"According to a 1999 study in the British Medical Journal, higher income is, in fact, 'casually associated with greater longevity.' But when it comes to living longer, billionaires may not be that much better off than mere millionaires. 'While an extra dollar of income is protective,' the study reads, 'the amount of protective effect tails off as total income rises.'
The rich not only tend to live longer, but are healthier as well. According to the National Center for Health Statistics, 23% of people below the poverty threshold, defined as 'poor,' are limited by chronic disease, whereas only 10% of 'non-poor,' those with an income 200% or greater than the poverty threshold, are.
What accounts for these gaps? Traditional theories espouse that greater wealth means greater access to medical care.

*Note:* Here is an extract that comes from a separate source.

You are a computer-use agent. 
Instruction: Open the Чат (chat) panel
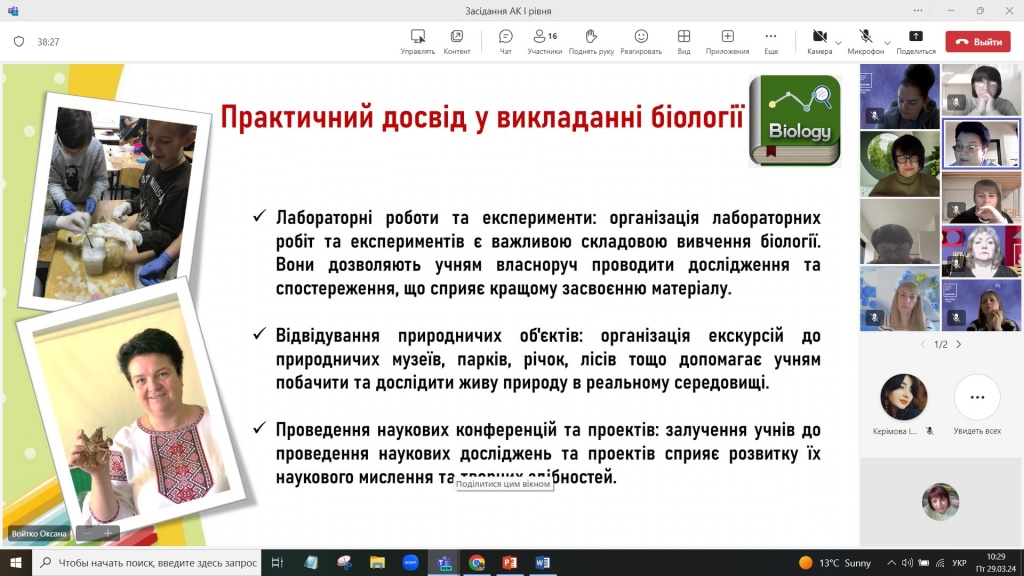(505, 41)
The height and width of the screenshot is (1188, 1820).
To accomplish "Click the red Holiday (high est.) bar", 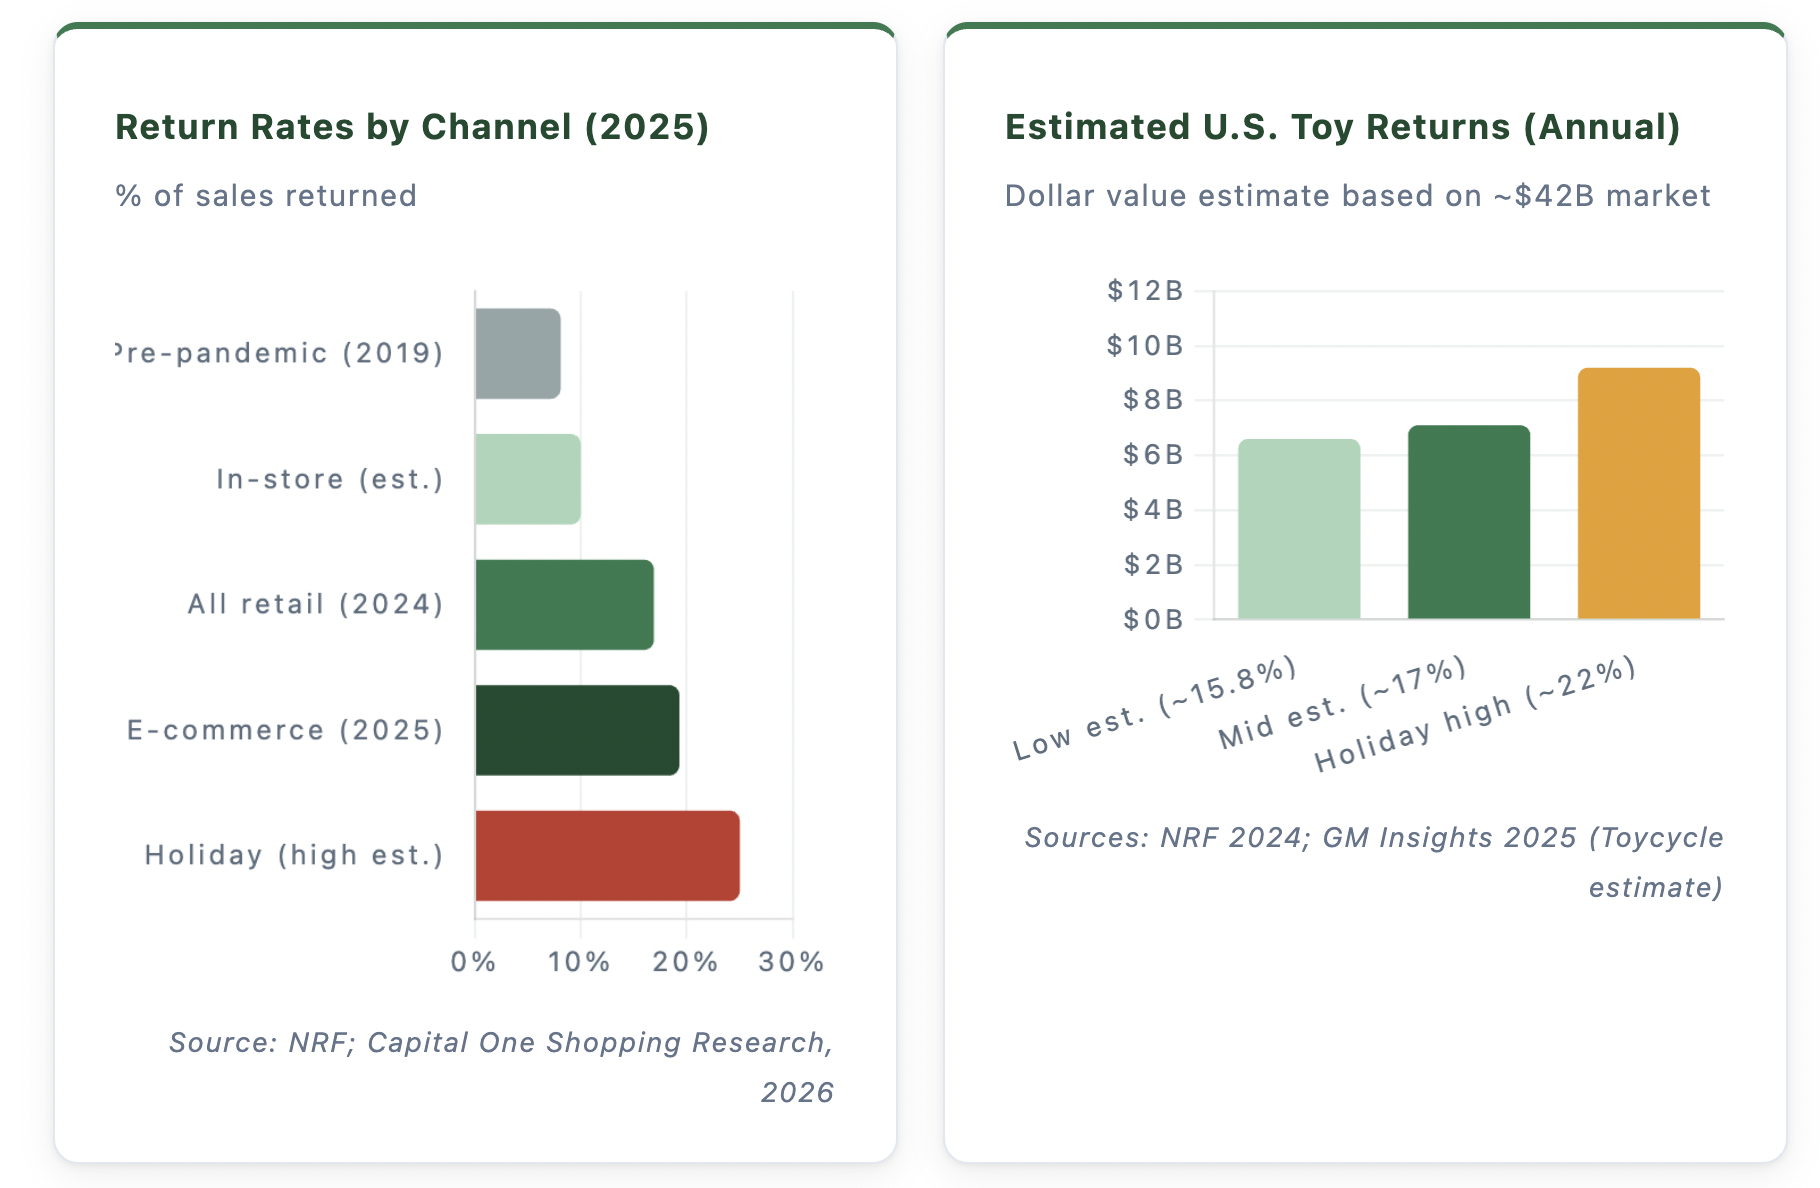I will [607, 856].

But as Forbes' Dan Seligman points out in his June 2004 article, 'Why the Rich Live Longer,' if access was the key, the health gap between the upper and lower classes should have shrunk with the advent of America's Medicare and Medicaid, not to mention employer-sponsored health insurance.
Some use the 'inequality is a killer' theory, arguing that the health gap between the rich and the poor exists because low social status increases stress and anxiety, which increases susceptibility to disease. It's not entirely clear, though, whether lower-level civil servants suffer less anxiety than, say, chief executives and billionaires. Struggling to pay your bills and having to answer to angry stockholders are both stressful, each in their own way."